Não se esqueça que até mesmo no silêncio do corpo, conseguimos
dançar, basta querer. Talvez ao experimentar os limites físicos de seu corpo e
identificar possibilidades de movimento diferentes, alguns consigam fortificar
seus ideais de fisioterapeuta, consigam construir com mais força suas histórias
de vida.
92
Talvez esta dança exemplifique a característica rigidez da humanidade
frente a mudanças, a falta de flexibilidade diante do cotidiano; talvez ela
demonstre que é preciso ser paciente e agente em tempos distintos, que é
preciso transmutar o olhar para o aluno.
Este cenário da Fisioterapia merece mudanças e parcerias, sempre
benéficas para alunos e pacientes - afinal, é através delas que temos força para
edificar nossos sonhos.
É preciso saborear mais a magia das vivências nos espaços de formação
docente; é preciso entregar-se à arte do corpo.
93
CONCLUSÃO
É com muita honra e gratidão que chego até aqui, porque acredito ser
este um final, e não o fim.
Fico feliz por terminar este trabalho com a certeza de que existem
muitos parceiros que compartilham o mesmo ideal e acreditam no ensino
diferenciado, pois são dotados de atitude interdisciplinar.

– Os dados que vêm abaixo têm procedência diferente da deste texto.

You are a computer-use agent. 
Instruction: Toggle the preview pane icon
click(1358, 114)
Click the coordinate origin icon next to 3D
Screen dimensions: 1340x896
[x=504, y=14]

A hipótese deste trabalho, de que a Dançaterapia poderia contribuir na
Formação do Docente de Fisioterapia, verificou-se por meio das vivências
dentro do processo de Formação, para redimensionar o conceito de Corpo.
O corpo pede emoção e a Fisioterapia, por muitas vezes, trata apenas da
razão, valoriza o corpo que atinge metas e corrige deficiências, se esquecendo
de olhar para o sujeito a partir de suas potencialidades.
Este momento torna-se extremamente marcante, pois alio uma história
de vida com a de uma docente que apenas se delicia com os primeiros
encantos da profissão.
Foi determinante, no primeiro capítulo, relembrar minha história e
perceber que tudo se parece com uma colcha de retalhos, na qual, cada parte
foi se unindo, e cada instante coloriu um espaço no tempo e me construiu
como sujeito.
O segundo capítulo tem um lugar especial nesta pesquisa - meu amor
pela dança é infinito - fiquei muito contente em transpor para o papel o que
sinto no palco juntamente com minhas emoções no encontro com tal
expressão artística; além de ganhar a certeza de que minha história de vida
pode ser compartilhada com a Fisioterapia.
94
O terceiro capítulo foi o alicerce para muitas descobertas, foi a resposta
de muitas perguntas. Foi muito importante verificar que existem
fisioterapeutas preocupados com a profissão docente, pois nos traz a certeza
de mudanças.
O quarto capítulo foi um desafio, pois caminhei muito tempo nas
minhas dúvidas. A ansiedade em obter respostas e respaldo teórico para as
minhas crenças foi um grande processo de paciência e persistência, mas
consegui encerrar este capítulo estreitando laços com a Fisioterapia a respeito
deste novo conceito de corpo desenvolvido na Dançaterapia.
Agora, a grande problemática a enfrentar, será o desafio de desenvolver
uma atitude interdisciplinar nos Docentes de Fisioterapia em relação a este
novo conceito de Corpo.
Será preciso revisitar o velho, para reconstruir o diferente. Será preciso
se entregar à sabedoria do corpo. Sonho com um grande evento para a
Docência em Fisioterapia - o Simpósio sobre Docência, Memória e Corpo.
Assim, espero poder contribuir para a construção de muito mais sonhos
a partir desta pesquisa, espero fazê-los dançar eternamente...
É assim que apresento o grande espetáculo; o espetáculo de acreditar,
aprender, formar-se, acreditar e prosseguir perseguindo um sonho.